# Riparium Plant, Ruellia brittoniana



## Hoppy (Dec 24, 2005)

Ruellia brittoniana is one of the first plants Hydrophyte sent me when I started an riparium. It was my favorite for quite a few weeks. But, then some of its bad habits began to show up - like a visitor who stays a little too long?

Its positives:
Very attractive leaves and it has a stem like a miniature palm tree.
Grows fast and doesn't need special care.
Has very nice blue flowers, giving you surprises when you least expect them.
Grows both in a nano raft and a planter cup.

Negatives:
Grows fast, to the point where the "palm tree" top gets up to a foot across, if not more.
In a raft it gets so top heavy it can topple the raft.
But, worst of all, it makes lots and lots of seeds, and they all sprout. I have tiny Ruellia plants on the substrate of the tank, on the hardscape of the tank, growing on the filter and on submersed plant leaves, in all nearby planter cups, and I suspect soon on top of my head! The tiny seedlings aren't bad looking, and don't grow up very soon, but there are just so many of them.

I think a good practice with this plant would be to keep an eye on it and prune off all seed pods while they are still green. I still like the plant, but is isn't my favorite now.


----------



## londonloco (Aug 25, 2005)

Soooo, wanna share?:icon_idea


----------



## Hoppy (Dec 24, 2005)

londonloco said:


> Soooo, wanna share?:icon_idea


Sure, I have one in my nursery tank that I could send you. PM me if you want it. I really need to hand off some of my plants to find room for the many others I want to try.


----------



## hydrophyte (Mar 1, 2009)

That plant is pretty handy, but it's growth habit can get to be messy and difficult to accommodate. I found that untidy looking plants could be improved by removing most or all of the leaves, then letting them grow back in again. It is real easy to propagate _R. brittoniana_ with cuttings just suspended right in the water: they root readily. Another trick that I learned with them was to use a couple of kebab skewers stuck into the planter to train the stems so that they grow out over the water and away from the glass. 

The spider mites also like that plant. It's not too difficult to control them though. The plant is pretty compact and I found that I could wipe out mites on _R. brittoniana_ by just sinking the whole planter overnight in the bottom of the tank so that all of the leaves were underwater, then repositioning the next morning.

I believe that that one in the picture above is actually the cultivar _R. brittoninana_ 'Katie'. The species plant looks rather different with a height up to 3' and much longer leaf internodes. I think that the species is actually a more attractive plant, but it needs a good-sized enclosure to grow up. I had one planter of it going in the 120-gallon tank a while ago. It is the tall plant on the right in this picture in among the grassy _Eleocharis_ sedge.










That one was a good bloomer too.


----------



## londonloco (Aug 25, 2005)

hydro, is that some kind of ivy on the left?


----------



## RipariumGuy (Aug 6, 2009)

Very interesting plants! They should make a "Riparium plants" section in "plant profiles."
Hydrophyte, what is that grassy looking plant in the center? I really like how it looks.
Thanks,
Jake

Also, what do you guys think a nano riparium would look like? With like one or two planters and a nano trellis or two?


----------



## hydrophyte (Mar 1, 2009)

• SUPPLIED MATERIAL
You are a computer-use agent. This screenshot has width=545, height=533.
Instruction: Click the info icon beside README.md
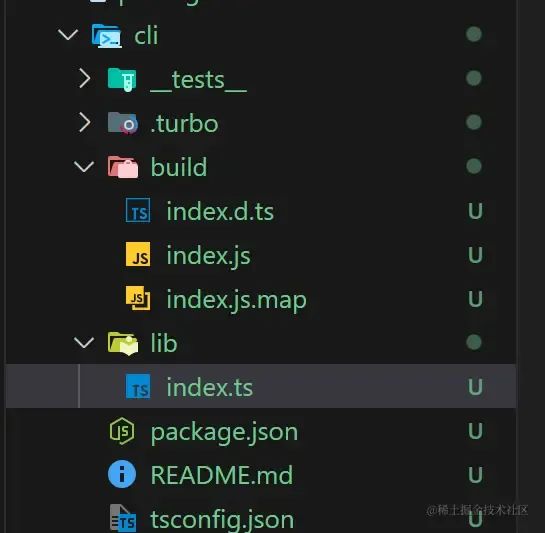click(122, 474)
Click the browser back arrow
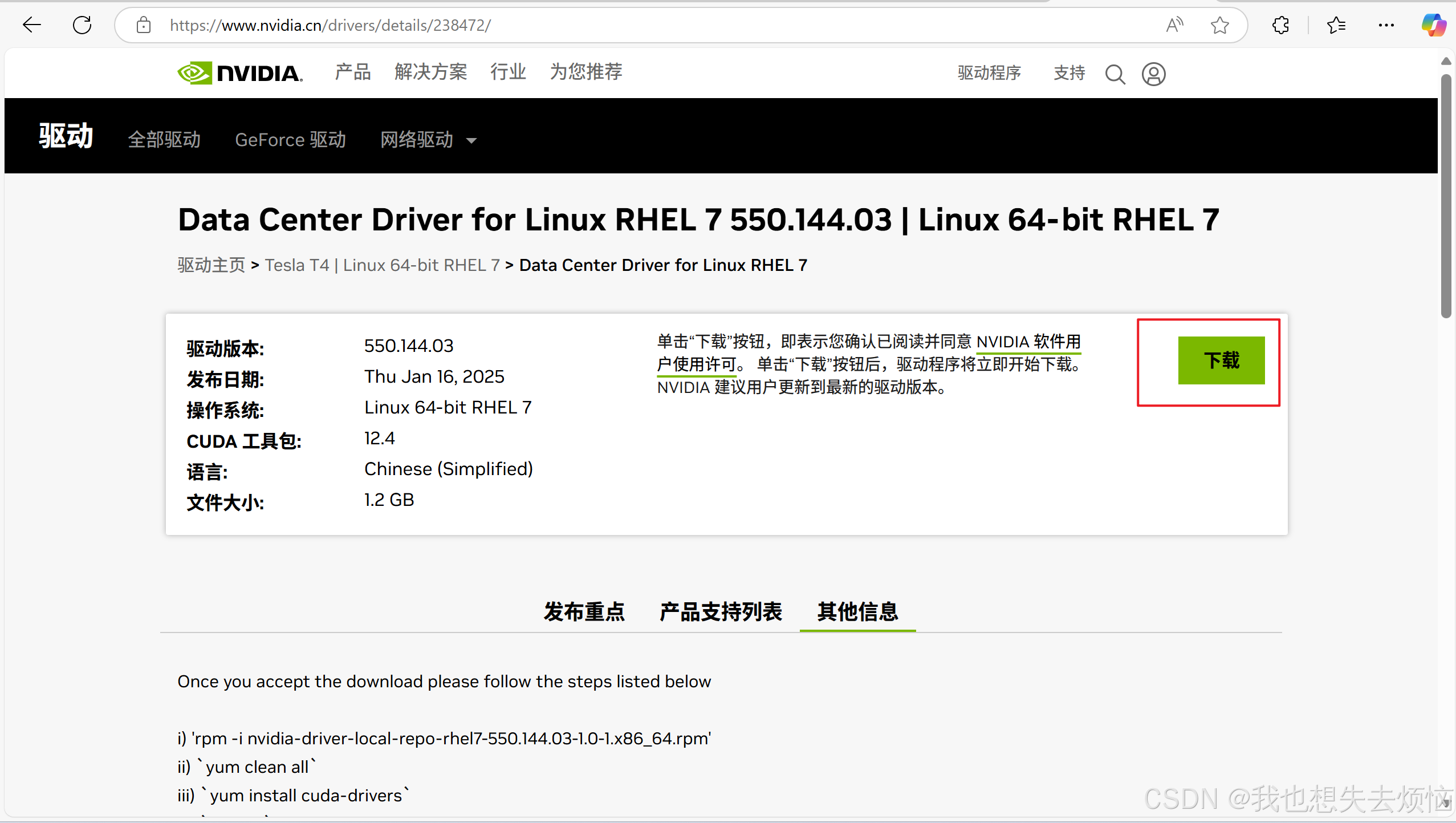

• JOBS
A. In the Ruellia brittoniana thread, how did hydrophyte get rid of spider mites on the plant?
B. Write out the passage of the Ruellia brittoniana thread from "The spider mites" to "good bloomer too." word for word.

• RESULTS OF THE EXERCISE
A. By sinking the whole planter overnight in the bottom of the tank so all the leaves were underwater, then putting it back in place the next morning.

B.
The spider mites also like that plant. It's not too difficult to control them though. The plant is pretty compact and I found that I could wipe out mites on _R. brittoniana_ by just sinking the whole planter overnight in the bottom of the tank so that all of the leaves were underwater, then repositioning the next morning.

I believe that that one in the picture above is actually the cultivar _R. brittoninana_ 'Katie'. The species plant looks rather different with a height up to 3' and much longer leaf internodes. I think that the species is actually a more attractive plant, but it needs a good-sized enclosure to grow up. I had one planter of it going in the 120-gallon tank a while ago. It is the tall plant on the right in this picture in among the grassy _Eleocharis_ sedge.










That one was a good bloomer too.